This week's economic news commentary has been dominated by the "what ifs" of a government shutdown; opinions of potential consequences are limited only by the number of commentators sharing their opinions.
Unfortunately, more concrete examples of the shutdown were evident last Tuesday and Friday.
The Department of Commerce delayed release of August's Construction Spending report that were due last Tuesday and The Bureau of Labor Statistics delayed the release of September's Non-farm Payroll and Unemployment that were due last Friday.
The ADP Employment report for September posted a reading of 166,000 private sector jobs added against expectations of 180,000 new jobs added. September jobs added surpassed August's reading of 159,000 new jobs added in the private sector.
Mortgage Rates Remain Near Record Lows
Freddie Mac's Primary Mortgage Market Survey released Thursday brought a third consecutive week of falling mortgage rates. 30-year fixed rate mortgages had an average rate of 4.22 percent down from 4.32 percent the previous week.

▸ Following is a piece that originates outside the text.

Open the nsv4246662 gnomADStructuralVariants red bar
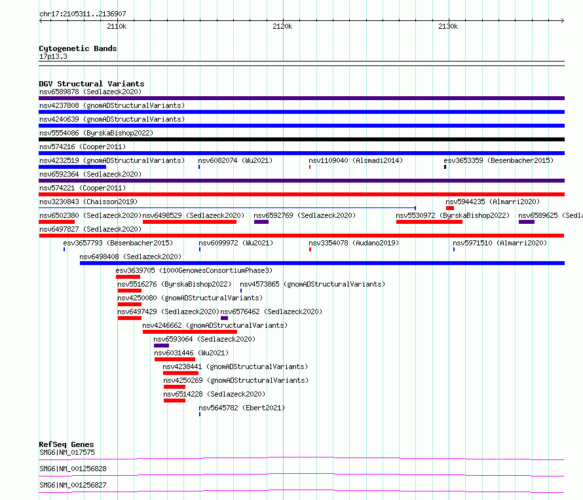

The average rate for a 15-year fixed rate mortgage fell by eight basis points from 3.37 percent to 3.29 percent and the average rate for a 5/1 adjustable rate mortgage fell to 3.03 percent from 3.07 percent.
Discount points were unchanged from last week at 0.70 percent for both 30-year and 15-year fixed rate mortgages and rose from 0.50 percent to 0.60 percent for 5/1 adjustable rate mortgage loans.
Weekly Jobless Claims were lower than projected. The reading of 308,000 new jobless claims was better than the 313,000 new jobs expected, but was higher than the prior week's 307,000 new jobless claims.
What's Coming Up Next
This week's scheduled economic reporting is also subject to adjustment if the federal government's budget is not resolved. The most recent FOMC meeting minutes are due on Wednesday; if released they are expected to provide details about the Fed's decision not to change its current quantitative easing program.
Weekly jobless claims and Freddie Mac's PMMS survey of average mortgage rates are due Thursday. The University of Michigan Consumer Sentiment Index for October is set for release on Friday.